• CHALLENGE:
Could you turn the records below into a numbered list with one item per line and any blank lines left out?

• PROVIDED ENTRIES:
┌──
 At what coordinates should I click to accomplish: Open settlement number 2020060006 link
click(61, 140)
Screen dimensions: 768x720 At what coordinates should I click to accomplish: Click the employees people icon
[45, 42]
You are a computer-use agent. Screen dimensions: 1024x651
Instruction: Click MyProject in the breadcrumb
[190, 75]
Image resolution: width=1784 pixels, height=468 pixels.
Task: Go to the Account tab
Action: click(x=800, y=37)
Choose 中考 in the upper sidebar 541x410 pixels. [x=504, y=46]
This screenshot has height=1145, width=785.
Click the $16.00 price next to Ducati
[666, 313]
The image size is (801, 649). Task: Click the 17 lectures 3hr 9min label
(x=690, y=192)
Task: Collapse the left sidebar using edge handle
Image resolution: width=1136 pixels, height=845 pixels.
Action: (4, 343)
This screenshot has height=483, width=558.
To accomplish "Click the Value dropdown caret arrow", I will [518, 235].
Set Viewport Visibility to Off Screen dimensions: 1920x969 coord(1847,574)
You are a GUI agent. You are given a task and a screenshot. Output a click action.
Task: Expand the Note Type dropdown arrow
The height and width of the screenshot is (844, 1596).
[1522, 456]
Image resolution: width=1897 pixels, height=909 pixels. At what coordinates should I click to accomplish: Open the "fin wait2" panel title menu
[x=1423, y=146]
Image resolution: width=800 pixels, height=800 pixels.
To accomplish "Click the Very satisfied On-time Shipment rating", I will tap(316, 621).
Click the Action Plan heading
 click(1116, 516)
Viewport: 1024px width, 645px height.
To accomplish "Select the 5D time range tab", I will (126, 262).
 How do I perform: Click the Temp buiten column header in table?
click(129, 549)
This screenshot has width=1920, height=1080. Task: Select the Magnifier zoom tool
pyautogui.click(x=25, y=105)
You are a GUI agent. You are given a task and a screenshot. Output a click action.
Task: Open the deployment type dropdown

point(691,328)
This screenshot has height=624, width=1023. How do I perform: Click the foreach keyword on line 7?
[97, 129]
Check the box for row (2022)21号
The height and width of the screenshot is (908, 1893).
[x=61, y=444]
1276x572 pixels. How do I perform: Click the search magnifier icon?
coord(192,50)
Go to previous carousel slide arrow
└──
• SOLUTION TO THE EXERCISE:
1.  At what coordinates should I click to accomplish: Open settlement number 2020060006 link
2. click(61, 140)
3. Screen dimensions: 768x720 At what coordinates should I click to accomplish: Click the employees people icon
4. [45, 42]
5. You are a computer-use agent. Screen dimensions: 1024x651
6. Instruction: Click MyProject in the breadcrumb
7. [190, 75]
8. Image resolution: width=1784 pixels, height=468 pixels.
9. Task: Go to the Account tab
10. Action: click(x=800, y=37)
11. Choose 中考 in the upper sidebar 541x410 pixels. [x=504, y=46]
12. This screenshot has height=1145, width=785.
13. Click the $16.00 price next to Ducati
14. [666, 313]
15. The image size is (801, 649). Task: Click the 17 lectures 3hr 9min label
16. (x=690, y=192)
17. Task: Collapse the left sidebar using edge handle
18. Image resolution: width=1136 pixels, height=845 pixels.
19. Action: (4, 343)
20. This screenshot has height=483, width=558.
21. To accomplish "Click the Value dropdown caret arrow", I will [518, 235].
22. Set Viewport Visibility to Off Screen dimensions: 1920x969 coord(1847,574)
23. You are a GUI agent. You are given a task and a screenshot. Output a click action.
24. Task: Expand the Note Type dropdown arrow
25. The height and width of the screenshot is (844, 1596).
26. [1522, 456]
27. Image resolution: width=1897 pixels, height=909 pixels. At what coordinates should I click to accomplish: Open the "fin wait2" panel title menu
28. [x=1423, y=146]
29. Image resolution: width=800 pixels, height=800 pixels.
30. To accomplish "Click the Very satisfied On-time Shipment rating", I will tap(316, 621).
31. Click the Action Plan heading
32.  click(1116, 516)
33. Viewport: 1024px width, 645px height.
34. To accomplish "Select the 5D time range tab", I will (126, 262).
35.  How do I perform: Click the Temp buiten column header in table?
36. click(129, 549)
37. This screenshot has width=1920, height=1080. Task: Select the Magnifier zoom tool
38. pyautogui.click(x=25, y=105)
39. You are a GUI agent. You are given a task and a screenshot. Output a click action.
40. Task: Open the deployment type dropdown
41. point(691,328)
42. This screenshot has height=624, width=1023. How do I perform: Click the foreach keyword on line 7?
43. [97, 129]
44. Check the box for row (2022)21号
45. The height and width of the screenshot is (908, 1893).
46. [x=61, y=444]
47. 1276x572 pixels. How do I perform: Click the search magnifier icon?
48. coord(192,50)
49. Go to previous carousel slide arrow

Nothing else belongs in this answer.